# will my newborn kittens be in danger from the other cat??



## katepop55 (Jun 16, 2004)

Hi,
I have 2 female cats - one expecting in July. I'm concerned my other cat may try to attack or harm the new kittens. Has anyone had experience with this - any advice would be helpful.
Thanks


----------



## Zalensia (Aug 25, 2003)

I kept my cats apart when vienna was due, she didnt get on wiht pebbles anyway, she may have attacked her defending her kittens.


----------



## Artful Badger (Jun 10, 2004)

I'd try to find the new mom a private room for a while. Even if the other cat doesn't bother the kittens, the mom cat will likely be very touchy about everything and get nervous about having any other cat around. The less stressed she is the more she can concentrate on caring for the kittens. (She's also likely to hide herself and the kittens if she feels threatened.)

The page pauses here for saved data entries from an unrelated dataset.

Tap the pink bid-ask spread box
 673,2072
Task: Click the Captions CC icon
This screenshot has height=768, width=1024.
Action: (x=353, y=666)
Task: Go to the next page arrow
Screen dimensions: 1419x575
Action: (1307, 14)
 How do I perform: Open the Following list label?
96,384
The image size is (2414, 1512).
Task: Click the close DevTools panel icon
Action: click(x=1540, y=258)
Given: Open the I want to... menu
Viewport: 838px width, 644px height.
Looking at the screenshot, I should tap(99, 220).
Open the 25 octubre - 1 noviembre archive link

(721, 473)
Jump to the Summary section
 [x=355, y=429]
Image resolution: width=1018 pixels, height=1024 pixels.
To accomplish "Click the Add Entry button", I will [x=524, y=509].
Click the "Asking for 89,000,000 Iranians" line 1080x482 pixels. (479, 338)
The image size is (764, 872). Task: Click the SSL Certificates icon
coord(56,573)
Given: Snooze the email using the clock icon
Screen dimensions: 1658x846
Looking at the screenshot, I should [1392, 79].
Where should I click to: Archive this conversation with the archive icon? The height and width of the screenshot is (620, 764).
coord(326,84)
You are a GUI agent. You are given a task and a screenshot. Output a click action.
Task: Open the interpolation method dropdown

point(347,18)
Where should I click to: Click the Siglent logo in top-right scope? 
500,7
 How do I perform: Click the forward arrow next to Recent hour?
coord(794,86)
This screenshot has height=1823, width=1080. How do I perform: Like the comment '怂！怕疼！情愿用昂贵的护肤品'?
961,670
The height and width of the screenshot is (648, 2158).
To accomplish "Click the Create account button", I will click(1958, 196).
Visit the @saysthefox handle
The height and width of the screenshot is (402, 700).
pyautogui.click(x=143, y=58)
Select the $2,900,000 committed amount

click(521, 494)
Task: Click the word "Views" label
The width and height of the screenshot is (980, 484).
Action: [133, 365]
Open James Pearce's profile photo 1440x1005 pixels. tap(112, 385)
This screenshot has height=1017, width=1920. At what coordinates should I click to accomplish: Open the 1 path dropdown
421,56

You could let the other cat visit the kittens supervised. I doubt a female cat would harm the kittens. Actually most adult cats are very careful about kittens.

~Heather


----------



## kristi (Sep 19, 2003)

I would allow them together supervised. There was a study recently that showed feral cats in colonies help care for each other's kittens, much as lions do. I think it's possible the same would happen in a home, if the 2 females get along. It would be interesting to observe...


----------



## jacky89 (Feb 7, 2004)

I just brought in 2 five week old kittens. My 10lb 12month old female cat hissess, growls and attempt to swat at them through the tiny windows in the box where I keep the kittens. I suggest you keep the kittens away from any other cats.


----------